Boris Kühn beschäftigt sich mit dieser Frage. Er ist Wissenschaftler an der Universität Hildesheim, kennt aber auch die Praxis gut, er war Integrationsbeauftragter in der baden-württembergischen Kleinstadt Mössingen. Und Kühn war beteiligt an einer größeren Recherche, die deutschlandweit die Situation in Kommunen analysiert hat. Zudem hat er sich auch die Berichterstattung dieser Zeitung aus den vergangenen Wochen angeschaut. Fünf Thesen, wie es besser laufen könnte.

1. These: Kommunen, die auch in Zeiten geringerer Flüchtlingszahlen die Infrastruktur aus dem Jahr 2015/16 erhalten haben, sind aktuell besser vorbereitet.

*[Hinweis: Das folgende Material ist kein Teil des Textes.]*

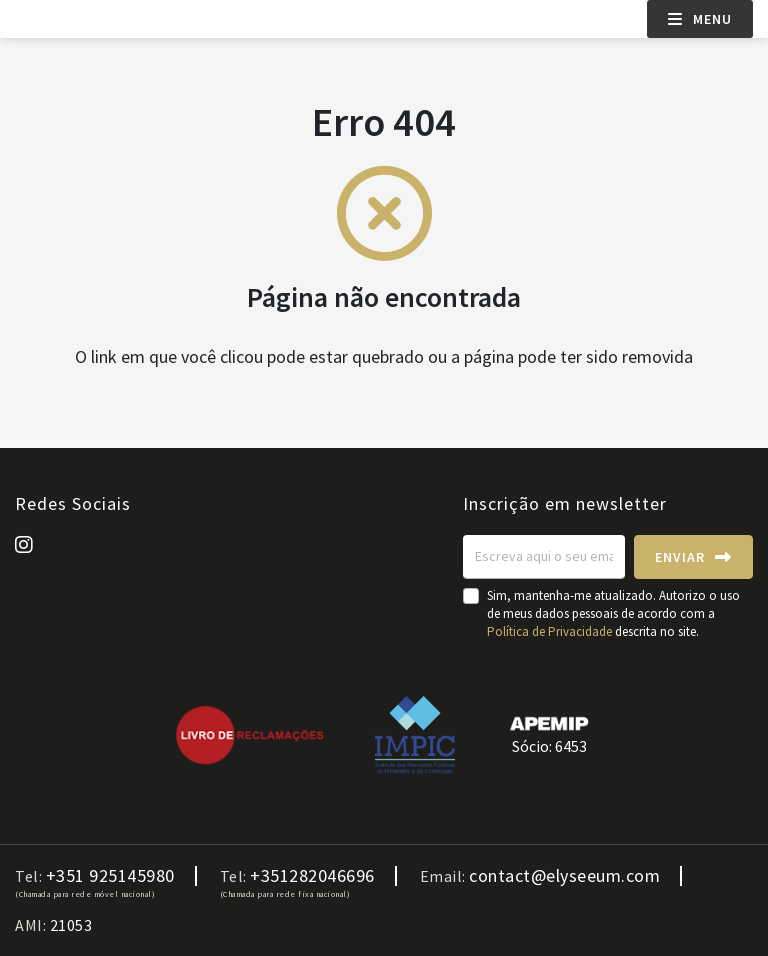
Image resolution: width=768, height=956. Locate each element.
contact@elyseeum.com (564, 876)
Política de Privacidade (551, 631)
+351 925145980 (110, 876)
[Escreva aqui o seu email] (544, 557)
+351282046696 (312, 876)
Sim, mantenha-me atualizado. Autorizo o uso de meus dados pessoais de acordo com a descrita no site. (613, 613)
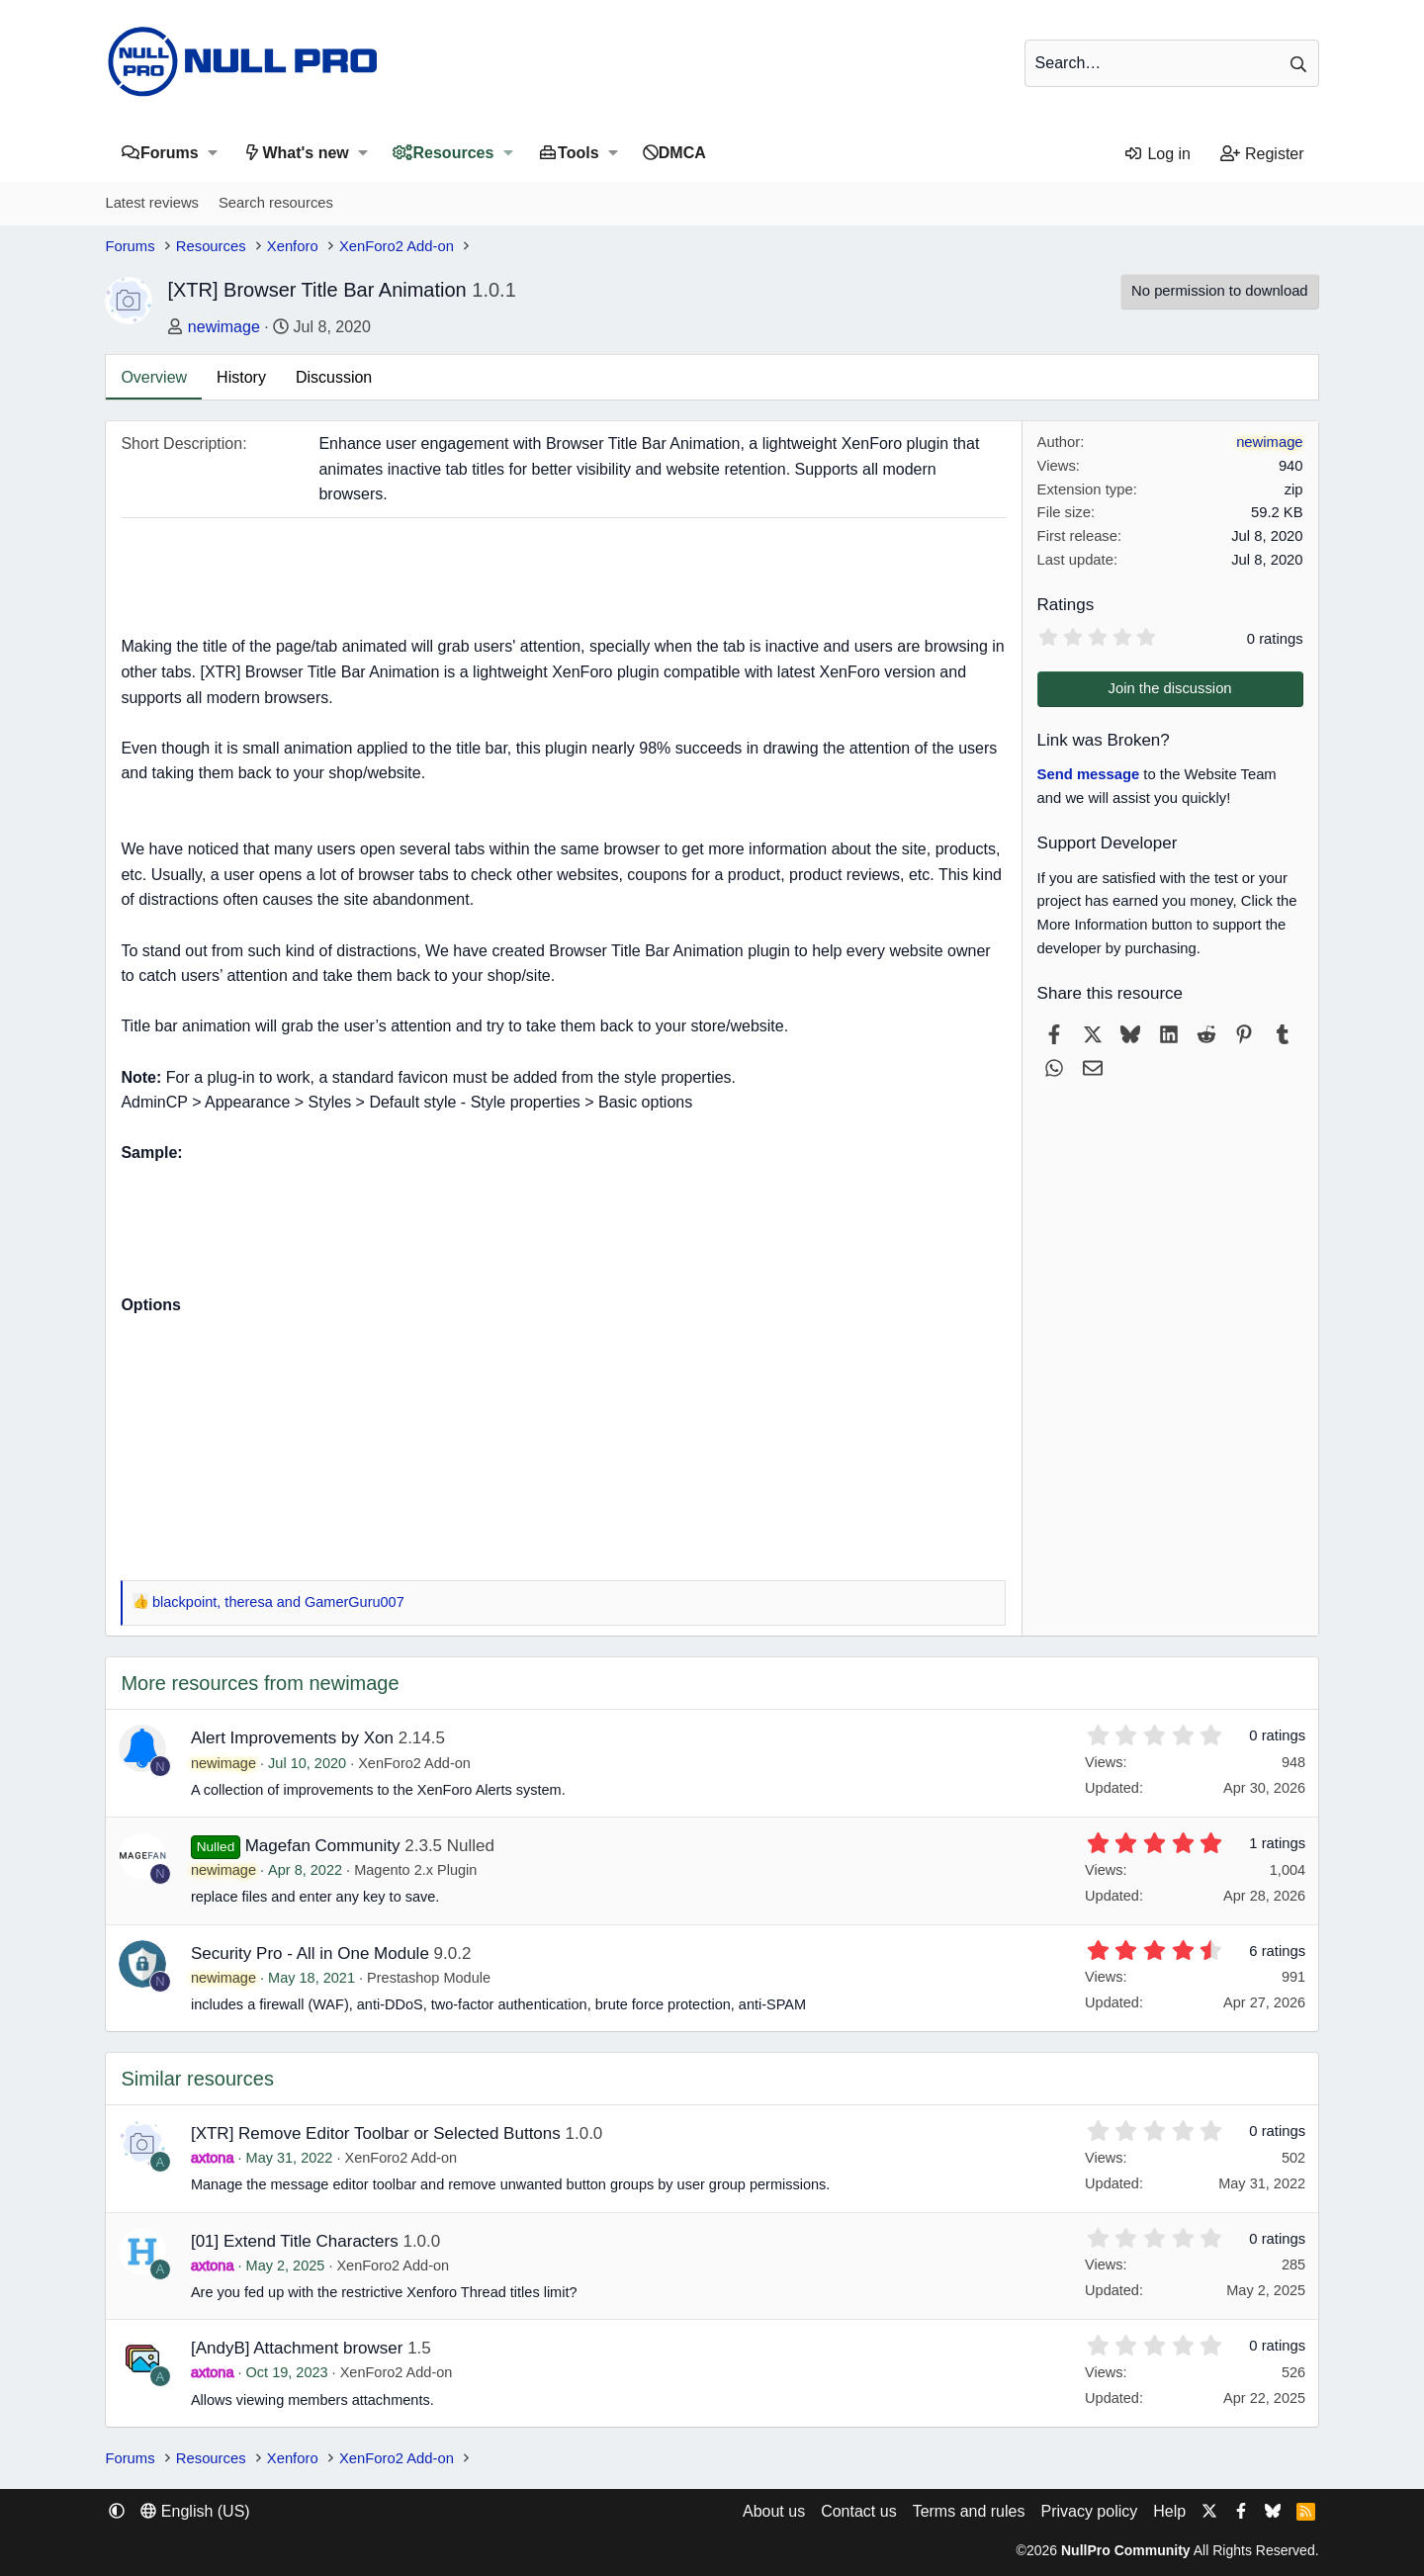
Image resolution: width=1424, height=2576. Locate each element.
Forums (169, 152)
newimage (224, 326)
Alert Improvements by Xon (292, 1738)
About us (774, 2511)
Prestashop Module (428, 1978)
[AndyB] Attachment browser (297, 2348)
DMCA (682, 152)
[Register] (1262, 154)
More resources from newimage (260, 1683)
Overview (154, 377)
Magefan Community (322, 1845)
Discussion (334, 377)
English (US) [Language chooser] (194, 2511)
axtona (212, 2158)
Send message (1088, 774)
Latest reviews (152, 203)
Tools (578, 152)
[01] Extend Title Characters (295, 2241)
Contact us (858, 2511)
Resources (453, 152)
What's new (305, 152)
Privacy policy (1088, 2511)
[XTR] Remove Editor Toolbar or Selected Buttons (376, 2133)
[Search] (1171, 63)
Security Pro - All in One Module (310, 1953)
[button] (213, 153)
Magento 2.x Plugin (415, 1870)
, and (278, 1603)
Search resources (276, 203)
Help (1169, 2511)
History (241, 377)
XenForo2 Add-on (414, 1763)
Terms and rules (969, 2511)
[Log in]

Die stichprobenartige Recherche, an der der Wissenschaftler beteiligt war, hat erkennen lassen, was nötig ist, um die Herausforderung möglichst gut zu stemmen. Zwei Beispiele aus der direkten Nachbarschaft Südwestfalens: „Die Stadt Wuppertal arbeitet langfristig mit privaten und kommunalen Wohnungsgebern zusammen. Man mietet Wohnungen zur Unterbringung in großer Zahl an, die oft nach einer Übergangsfrist auch an Geflüchtete übergeben werden können. So ist man derzeit auch gut vorbereitet, um Menschen möglichst schnell aus den Sammelunterkünften heraus dezentral unterzubringen.“ Außerdem halte die Stadt zumindest in kleinem Rahmen Zusatz-Kapazitäten vor. Das helfe dagegen, dass Kommunen schnell zur Notmaßnahmen greifen müssten.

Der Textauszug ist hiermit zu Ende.